Le texte a été débattu tout l’après-midi par les députés. Les interventions étaient toutes teintées de fatalisme : le texte n’est pas parfait mais il est l’aboutissement de plus de huit ans de discussions. Fabienne Keller, députée française du groupe Renew était rapporteuse d’un des textes. “Nous sommes à un moment de vérité, ce texte ne règle pas tout mais c’est un pas de géant.“
Les orateurs qui se sont succédés ont pour la plupart insisté sur l’instauration de règles communes dans le “filtrage” des migrants, et dans leur traitement à posteriori. Jusqu’ici il y avait en effet beaucoup de différences dans le traitement des demandes d’asile entre les États membres.

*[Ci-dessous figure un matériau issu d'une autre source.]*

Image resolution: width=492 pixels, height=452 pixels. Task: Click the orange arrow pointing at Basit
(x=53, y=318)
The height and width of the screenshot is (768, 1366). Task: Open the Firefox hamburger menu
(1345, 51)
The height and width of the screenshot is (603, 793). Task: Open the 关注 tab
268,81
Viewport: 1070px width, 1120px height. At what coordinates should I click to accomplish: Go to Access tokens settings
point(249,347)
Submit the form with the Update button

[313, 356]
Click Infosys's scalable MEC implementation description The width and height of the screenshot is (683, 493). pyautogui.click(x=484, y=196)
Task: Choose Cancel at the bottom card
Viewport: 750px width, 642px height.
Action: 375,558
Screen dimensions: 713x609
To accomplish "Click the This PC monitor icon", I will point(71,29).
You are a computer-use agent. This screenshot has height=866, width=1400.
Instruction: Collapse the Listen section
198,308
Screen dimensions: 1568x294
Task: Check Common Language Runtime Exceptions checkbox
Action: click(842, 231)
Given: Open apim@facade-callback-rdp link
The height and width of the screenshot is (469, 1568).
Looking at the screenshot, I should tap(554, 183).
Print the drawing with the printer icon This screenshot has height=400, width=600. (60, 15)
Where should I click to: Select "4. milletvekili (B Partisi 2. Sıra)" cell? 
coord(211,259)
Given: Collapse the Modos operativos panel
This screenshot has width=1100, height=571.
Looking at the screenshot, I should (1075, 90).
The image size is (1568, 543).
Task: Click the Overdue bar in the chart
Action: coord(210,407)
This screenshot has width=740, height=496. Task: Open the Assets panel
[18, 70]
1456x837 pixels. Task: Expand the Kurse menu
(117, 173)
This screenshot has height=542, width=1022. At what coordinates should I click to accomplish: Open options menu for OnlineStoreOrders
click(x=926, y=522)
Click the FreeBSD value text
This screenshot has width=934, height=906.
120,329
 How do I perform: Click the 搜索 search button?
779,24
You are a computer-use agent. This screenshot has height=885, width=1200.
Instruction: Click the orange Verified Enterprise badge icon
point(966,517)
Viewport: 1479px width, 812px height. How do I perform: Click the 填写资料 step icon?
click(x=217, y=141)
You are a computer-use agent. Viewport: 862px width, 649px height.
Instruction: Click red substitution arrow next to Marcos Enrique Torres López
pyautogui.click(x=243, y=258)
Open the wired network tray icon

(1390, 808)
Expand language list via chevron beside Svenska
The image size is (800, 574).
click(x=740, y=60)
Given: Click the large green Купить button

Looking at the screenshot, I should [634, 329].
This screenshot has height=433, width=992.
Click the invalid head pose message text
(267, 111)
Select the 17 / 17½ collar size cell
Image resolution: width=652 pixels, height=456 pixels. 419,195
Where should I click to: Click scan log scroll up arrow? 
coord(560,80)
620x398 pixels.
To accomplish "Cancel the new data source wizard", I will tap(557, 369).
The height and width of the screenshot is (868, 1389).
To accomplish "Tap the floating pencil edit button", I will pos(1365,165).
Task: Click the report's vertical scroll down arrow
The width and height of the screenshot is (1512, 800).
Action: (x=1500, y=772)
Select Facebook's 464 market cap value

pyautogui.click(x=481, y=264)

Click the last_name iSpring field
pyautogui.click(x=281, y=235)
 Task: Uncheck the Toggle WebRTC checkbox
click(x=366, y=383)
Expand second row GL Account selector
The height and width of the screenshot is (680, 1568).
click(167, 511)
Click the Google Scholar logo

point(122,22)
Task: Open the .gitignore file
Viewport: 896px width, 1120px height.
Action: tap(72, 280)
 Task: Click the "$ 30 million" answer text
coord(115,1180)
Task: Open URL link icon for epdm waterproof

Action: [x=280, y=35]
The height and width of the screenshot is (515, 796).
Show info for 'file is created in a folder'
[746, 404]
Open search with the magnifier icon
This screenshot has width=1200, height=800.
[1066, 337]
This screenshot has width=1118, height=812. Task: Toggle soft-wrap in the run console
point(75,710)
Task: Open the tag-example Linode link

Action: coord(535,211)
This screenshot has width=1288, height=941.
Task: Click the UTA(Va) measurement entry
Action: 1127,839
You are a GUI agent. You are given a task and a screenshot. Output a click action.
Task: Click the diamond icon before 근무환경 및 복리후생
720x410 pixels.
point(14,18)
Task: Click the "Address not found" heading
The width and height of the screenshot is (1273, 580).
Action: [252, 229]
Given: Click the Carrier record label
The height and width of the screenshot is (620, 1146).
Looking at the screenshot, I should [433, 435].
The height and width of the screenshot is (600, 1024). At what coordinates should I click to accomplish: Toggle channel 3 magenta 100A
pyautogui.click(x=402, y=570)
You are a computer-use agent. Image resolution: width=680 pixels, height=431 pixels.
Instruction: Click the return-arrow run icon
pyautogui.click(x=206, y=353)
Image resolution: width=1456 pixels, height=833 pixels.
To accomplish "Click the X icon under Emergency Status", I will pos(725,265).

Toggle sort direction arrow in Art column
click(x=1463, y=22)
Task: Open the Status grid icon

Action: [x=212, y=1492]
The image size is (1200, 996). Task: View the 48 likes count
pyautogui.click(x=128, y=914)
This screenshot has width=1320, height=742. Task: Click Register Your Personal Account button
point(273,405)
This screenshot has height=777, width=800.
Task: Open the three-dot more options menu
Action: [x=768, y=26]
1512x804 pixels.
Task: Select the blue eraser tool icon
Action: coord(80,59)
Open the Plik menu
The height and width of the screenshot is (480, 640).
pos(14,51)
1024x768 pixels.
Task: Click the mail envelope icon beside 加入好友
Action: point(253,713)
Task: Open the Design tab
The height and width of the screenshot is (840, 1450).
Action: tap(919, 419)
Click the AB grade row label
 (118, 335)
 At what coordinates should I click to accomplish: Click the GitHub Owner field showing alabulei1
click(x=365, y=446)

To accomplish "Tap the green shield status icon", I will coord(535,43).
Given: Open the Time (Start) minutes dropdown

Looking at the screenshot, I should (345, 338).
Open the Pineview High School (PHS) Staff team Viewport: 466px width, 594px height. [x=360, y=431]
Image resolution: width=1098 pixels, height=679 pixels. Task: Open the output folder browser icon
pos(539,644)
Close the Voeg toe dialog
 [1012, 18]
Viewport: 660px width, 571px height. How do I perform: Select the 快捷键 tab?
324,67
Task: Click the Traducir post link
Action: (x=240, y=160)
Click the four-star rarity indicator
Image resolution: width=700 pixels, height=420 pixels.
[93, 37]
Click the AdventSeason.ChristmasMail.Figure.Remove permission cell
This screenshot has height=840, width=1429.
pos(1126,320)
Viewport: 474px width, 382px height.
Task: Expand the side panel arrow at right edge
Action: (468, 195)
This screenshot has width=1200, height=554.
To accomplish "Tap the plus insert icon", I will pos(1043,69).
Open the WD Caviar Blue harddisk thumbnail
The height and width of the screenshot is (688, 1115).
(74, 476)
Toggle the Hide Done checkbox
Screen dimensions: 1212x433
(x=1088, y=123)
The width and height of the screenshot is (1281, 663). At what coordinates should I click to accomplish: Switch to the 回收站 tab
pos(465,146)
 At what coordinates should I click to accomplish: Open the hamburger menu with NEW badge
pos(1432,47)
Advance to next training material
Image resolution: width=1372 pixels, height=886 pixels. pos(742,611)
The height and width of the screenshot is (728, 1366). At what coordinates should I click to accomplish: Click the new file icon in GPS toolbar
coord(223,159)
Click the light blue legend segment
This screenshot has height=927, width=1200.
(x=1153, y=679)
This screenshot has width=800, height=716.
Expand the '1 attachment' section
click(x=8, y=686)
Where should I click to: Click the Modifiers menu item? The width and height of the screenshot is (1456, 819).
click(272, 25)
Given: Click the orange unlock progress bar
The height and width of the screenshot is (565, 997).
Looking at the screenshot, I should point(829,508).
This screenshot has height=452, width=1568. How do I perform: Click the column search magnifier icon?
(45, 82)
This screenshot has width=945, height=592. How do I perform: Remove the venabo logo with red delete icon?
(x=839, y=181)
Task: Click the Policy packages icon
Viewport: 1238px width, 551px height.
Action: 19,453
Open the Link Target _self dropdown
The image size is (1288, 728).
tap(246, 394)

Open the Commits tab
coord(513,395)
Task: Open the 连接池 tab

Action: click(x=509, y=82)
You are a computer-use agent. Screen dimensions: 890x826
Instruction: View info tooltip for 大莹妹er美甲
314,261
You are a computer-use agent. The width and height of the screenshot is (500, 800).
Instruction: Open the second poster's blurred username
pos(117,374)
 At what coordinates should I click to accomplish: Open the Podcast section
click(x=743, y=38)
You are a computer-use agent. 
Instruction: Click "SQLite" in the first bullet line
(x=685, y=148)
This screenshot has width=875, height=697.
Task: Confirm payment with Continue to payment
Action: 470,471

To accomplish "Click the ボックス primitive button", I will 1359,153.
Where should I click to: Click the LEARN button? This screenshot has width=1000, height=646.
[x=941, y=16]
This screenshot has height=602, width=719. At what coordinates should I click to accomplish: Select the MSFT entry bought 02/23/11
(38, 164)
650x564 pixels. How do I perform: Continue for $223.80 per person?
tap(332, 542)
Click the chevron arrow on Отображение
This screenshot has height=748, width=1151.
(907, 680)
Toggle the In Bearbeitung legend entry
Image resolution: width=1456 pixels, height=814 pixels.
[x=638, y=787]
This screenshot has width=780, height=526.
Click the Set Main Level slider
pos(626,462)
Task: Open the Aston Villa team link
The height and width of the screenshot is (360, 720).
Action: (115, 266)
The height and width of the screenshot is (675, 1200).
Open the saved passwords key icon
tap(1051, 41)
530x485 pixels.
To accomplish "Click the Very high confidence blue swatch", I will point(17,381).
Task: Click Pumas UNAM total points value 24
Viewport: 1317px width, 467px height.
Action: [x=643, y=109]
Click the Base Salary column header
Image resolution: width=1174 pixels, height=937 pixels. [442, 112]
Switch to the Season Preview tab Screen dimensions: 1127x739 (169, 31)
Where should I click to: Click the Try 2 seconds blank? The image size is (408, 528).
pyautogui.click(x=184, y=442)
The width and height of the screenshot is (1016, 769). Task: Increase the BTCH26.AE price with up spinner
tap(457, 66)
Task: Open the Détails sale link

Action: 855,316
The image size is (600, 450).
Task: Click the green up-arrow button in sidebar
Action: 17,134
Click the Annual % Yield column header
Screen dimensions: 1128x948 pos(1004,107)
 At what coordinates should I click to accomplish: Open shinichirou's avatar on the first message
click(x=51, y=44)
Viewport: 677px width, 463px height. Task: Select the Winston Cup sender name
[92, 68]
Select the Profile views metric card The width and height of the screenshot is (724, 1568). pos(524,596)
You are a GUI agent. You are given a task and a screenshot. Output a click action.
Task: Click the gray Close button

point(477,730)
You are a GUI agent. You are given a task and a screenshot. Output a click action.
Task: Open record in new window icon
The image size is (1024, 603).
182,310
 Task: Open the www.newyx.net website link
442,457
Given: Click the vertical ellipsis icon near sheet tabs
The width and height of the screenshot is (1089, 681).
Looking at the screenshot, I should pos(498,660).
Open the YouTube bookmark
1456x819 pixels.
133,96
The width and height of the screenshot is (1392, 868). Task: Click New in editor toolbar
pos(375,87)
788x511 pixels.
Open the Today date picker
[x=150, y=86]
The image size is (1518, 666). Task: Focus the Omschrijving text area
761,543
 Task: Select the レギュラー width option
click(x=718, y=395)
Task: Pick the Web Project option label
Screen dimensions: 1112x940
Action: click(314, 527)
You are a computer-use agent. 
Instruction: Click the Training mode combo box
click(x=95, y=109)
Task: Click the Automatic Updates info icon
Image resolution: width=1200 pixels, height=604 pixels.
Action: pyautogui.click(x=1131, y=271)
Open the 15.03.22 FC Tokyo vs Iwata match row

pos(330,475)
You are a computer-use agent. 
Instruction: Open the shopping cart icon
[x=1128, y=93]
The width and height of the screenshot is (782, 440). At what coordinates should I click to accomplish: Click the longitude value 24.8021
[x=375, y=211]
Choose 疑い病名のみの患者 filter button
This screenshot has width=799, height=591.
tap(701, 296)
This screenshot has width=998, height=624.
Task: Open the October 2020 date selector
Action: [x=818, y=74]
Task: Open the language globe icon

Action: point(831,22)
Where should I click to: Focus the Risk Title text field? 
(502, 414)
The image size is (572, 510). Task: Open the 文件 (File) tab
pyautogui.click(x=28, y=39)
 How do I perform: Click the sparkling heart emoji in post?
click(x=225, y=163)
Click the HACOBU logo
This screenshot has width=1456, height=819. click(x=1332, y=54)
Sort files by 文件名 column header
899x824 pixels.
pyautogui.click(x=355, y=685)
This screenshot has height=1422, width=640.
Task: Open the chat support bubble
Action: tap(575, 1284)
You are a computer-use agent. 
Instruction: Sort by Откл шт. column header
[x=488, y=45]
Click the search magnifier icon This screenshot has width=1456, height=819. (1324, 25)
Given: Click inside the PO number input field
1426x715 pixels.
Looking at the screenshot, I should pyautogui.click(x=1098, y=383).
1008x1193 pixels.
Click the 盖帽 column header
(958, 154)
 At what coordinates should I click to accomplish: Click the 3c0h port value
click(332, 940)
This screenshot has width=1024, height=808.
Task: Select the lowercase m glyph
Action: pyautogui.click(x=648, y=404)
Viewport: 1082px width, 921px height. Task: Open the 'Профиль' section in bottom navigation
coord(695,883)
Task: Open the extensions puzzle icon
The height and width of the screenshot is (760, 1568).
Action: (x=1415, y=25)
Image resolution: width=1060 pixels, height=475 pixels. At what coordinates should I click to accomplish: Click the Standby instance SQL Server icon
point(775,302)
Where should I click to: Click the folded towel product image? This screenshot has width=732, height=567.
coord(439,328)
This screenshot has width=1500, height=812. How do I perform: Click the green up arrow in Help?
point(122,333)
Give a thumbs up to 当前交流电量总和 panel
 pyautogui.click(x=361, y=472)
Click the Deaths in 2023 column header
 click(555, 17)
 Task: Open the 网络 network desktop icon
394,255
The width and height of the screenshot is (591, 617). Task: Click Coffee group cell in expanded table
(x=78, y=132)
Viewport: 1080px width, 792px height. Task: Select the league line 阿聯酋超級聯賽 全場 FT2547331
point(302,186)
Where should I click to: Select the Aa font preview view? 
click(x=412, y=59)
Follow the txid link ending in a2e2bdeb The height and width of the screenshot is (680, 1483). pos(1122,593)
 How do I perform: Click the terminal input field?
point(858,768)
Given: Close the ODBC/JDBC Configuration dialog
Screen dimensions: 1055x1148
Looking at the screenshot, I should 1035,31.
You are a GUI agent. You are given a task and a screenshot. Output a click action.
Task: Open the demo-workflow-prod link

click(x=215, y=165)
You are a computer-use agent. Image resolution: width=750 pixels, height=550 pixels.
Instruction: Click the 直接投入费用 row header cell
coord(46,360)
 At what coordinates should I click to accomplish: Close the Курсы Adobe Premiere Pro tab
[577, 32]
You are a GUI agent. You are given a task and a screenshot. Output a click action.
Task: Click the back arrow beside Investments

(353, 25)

Comme d’autres de ses collègues, Fabienne Keller a appelé à la responsabilité des élus à deux mois des élections européennes qui doivent renouveler le Parlement. “Nos concitoyens veulent des actes, c’est aujourd'hui l’occasion historique de proposer du concret aux Européens”, elle n’a pas hésité à ajouter que voter contre ce texte ce serait comme donner son vote au partis d'extrême droite.” La commissaire européenne chargée de la migration Ylva Johansson y est allée de sa mise en garde: “ Les électeurs nous regardent, si ce pacte échoue, nous échouerons tous !”
Un texte voté par défaut
Ce vote semble en effet plus un vote de raison que de passion. La crise migratoire de 2015 avait mis au jour ce que tout le monde savait déjà : la politique migratoire et le système dit de Dublin font peser sur les pays du Sud le poids de la gestion migratoire, la Grèce, Malte et l’Italie en tête. Alors l’un des points clés de ce pacte, c’est renforcer la solidarité entre pays sans la rendre obligatoire. Dans les faits, tous les pays devront gérer la charge migratoire, soit en accueillant des personnes, soit en proposant des services techniques, soit en finançant des programmes.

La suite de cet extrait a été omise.